We Plot Analysis

Most good stories start with a fundamental list of ingredients: the initial situation, conflict, complication, climax, suspense, denouement, and conclusion. Great writers sometimes shake up the recipe and add some spice.

Exposition (Initial Situation)

"Everything Is Awesome!"

The initial situation is a society at peace. An evil, soulless, mathematically constipated society at peace. D-503 is happy with his lot as a factory approved meat computer, and he's even thrilled that the Integral is going to fly to other planets and make them all robotic too! It's kind of a unique way to start it. The bad guys aren't winning; they've won. And they won so long ago that our hero is really really blind to the crushing heartlessness it now represents. He actually thinks they're the good guys.

In short, it's a stagnant society, something calcified and toxic, and ready for things to be shaken up.

Rising Action (Conflict, Complication)

There's Something About a Girl…

I-330 starts that process of change for him. She flagrantly breaks the rules, teases and taunts him for his stuffiness, and makes him hate her so much, it must be love. The rising action is one of personal confusion, as D-503 is shaken out of his complacency and discovers his human side. This section becomes very surreal after a while, and there are chapters that might actually be dreams if you read them right. It's all about his trip away from emotionless precision and towards the messy, scary feeling place that constitute real human life. It's a long trip, and it's eventually matched by the society around him.

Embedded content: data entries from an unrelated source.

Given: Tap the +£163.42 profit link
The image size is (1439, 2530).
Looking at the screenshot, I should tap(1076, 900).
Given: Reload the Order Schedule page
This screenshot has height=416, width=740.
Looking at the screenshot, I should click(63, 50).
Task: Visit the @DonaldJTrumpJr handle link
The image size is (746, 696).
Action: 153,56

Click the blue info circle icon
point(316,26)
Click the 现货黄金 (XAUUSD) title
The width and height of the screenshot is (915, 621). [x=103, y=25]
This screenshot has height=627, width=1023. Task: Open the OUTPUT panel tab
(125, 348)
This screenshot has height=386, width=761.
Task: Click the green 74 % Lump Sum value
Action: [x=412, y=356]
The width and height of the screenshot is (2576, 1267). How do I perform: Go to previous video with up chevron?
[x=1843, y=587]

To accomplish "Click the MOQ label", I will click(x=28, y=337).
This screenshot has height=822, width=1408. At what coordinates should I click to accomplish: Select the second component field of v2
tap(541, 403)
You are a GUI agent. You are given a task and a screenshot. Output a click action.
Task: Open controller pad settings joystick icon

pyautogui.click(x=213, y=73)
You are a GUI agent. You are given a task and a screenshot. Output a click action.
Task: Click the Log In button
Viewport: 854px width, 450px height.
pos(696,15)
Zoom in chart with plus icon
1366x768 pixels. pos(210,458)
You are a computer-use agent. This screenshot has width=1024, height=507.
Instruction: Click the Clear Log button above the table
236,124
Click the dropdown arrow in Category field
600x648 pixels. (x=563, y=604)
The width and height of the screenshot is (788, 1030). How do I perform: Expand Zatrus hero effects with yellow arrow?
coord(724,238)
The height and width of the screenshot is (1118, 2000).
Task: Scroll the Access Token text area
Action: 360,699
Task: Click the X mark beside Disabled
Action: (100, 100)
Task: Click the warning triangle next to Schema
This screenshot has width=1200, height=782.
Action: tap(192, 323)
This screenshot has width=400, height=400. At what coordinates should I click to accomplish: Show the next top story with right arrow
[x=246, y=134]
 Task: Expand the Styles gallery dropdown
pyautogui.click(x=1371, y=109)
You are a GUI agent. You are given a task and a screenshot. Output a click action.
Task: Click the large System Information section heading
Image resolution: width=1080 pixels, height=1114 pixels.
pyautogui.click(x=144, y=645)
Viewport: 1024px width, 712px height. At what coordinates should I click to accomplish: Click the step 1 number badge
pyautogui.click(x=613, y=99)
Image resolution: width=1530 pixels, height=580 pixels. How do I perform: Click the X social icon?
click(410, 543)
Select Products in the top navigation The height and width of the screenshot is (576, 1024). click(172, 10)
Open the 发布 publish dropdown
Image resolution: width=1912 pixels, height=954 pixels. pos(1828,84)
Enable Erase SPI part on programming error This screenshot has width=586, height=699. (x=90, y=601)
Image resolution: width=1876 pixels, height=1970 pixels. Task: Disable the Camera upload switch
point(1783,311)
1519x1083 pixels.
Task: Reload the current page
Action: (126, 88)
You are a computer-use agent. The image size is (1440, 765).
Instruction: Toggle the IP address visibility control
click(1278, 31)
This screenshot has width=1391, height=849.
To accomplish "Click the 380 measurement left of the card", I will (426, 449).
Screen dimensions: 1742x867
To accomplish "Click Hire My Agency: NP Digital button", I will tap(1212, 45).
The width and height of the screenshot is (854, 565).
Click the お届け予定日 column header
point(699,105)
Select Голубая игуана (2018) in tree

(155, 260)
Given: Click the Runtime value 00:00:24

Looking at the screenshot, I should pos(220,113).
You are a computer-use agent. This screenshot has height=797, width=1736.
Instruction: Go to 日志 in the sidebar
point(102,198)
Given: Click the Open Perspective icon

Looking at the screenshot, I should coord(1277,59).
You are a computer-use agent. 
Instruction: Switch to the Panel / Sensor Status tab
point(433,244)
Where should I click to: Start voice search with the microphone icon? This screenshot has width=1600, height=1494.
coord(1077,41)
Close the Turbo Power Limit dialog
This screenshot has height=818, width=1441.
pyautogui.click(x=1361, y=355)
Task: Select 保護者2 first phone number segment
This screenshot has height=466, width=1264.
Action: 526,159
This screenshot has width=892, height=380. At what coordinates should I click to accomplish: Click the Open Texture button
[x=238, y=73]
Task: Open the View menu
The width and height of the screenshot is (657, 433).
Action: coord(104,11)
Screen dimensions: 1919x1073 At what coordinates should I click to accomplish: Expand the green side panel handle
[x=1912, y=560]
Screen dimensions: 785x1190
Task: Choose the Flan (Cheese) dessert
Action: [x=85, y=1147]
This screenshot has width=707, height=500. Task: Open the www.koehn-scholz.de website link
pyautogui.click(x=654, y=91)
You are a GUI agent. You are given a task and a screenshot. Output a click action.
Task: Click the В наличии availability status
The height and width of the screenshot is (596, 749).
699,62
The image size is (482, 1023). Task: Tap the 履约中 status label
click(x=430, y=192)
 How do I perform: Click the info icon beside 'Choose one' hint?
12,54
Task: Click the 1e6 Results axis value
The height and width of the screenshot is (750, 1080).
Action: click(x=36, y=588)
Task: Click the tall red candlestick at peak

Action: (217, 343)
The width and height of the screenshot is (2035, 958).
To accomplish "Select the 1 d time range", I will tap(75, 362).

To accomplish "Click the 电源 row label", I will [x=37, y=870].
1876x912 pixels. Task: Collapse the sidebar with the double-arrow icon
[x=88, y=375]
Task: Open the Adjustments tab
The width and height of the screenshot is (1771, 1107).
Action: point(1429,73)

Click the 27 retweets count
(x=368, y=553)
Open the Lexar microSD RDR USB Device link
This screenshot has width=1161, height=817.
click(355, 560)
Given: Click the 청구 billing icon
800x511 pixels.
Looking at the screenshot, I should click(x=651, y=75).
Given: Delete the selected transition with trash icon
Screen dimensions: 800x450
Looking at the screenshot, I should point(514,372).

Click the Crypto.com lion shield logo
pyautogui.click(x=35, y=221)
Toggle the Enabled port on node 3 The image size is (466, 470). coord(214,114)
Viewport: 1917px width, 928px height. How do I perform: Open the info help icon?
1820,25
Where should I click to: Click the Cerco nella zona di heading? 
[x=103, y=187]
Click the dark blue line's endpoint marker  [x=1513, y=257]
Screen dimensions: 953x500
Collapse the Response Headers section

Climax (Crisis, Turning Point)

Revolt!

It comes to a head with the election of the Well-Doer and MEPHIS's revolt. Suddenly, all of the implied things beneath the surface come to a head. Revolution! Anarchy! Brushing without flossing! To quote Charlton Heston, "It's a madhouse!" And like the build-up, it has parallels with D-503's changes. As riots start and the Wall gets breached, D- seems to go completely ga-ga: lusting after I-330, taking pity on O-90 and experiencing various other freak-outs. In other words, D-503 is basically a human reflection of the State: what happens to it happens to him.

Falling Action

Loboto-what?

Once the revolt starts, it's a long, slow shamble towards D-503's not-particularly happy ending. In some ways, life is continuing as it always has. In others, everything has become chaos. D-503 spends this time debating with himself about what he wants. The stark choice of the Operation forces him to play his hand, but even with things falling to pieces, he embraces emotion. More importantly, he embraces the morality that emotion can bring: helping O-90 escape the city, attempting to punish U- for wrongdoing, and so on.

Resolution (Denouement)

"Everything Is Awesome?"

Sadly, it doesn't end well for D-503. He gets caught and brainwashed, and ends the book marveling at how awesome the State is. Unfortunately (from his point of view anyway) the rebellion continues, and seems to be picking up steam. So we lose our hero (sad), but gain the hope things will change for the better (good). "Hope" is about the best this can offer, unfortunately. But like I-330 says, there is no final ending. We leave the ultimate resolution of the story in doubt because to do otherwise would dishonor the ideals that the protagonists are fighting and dying for.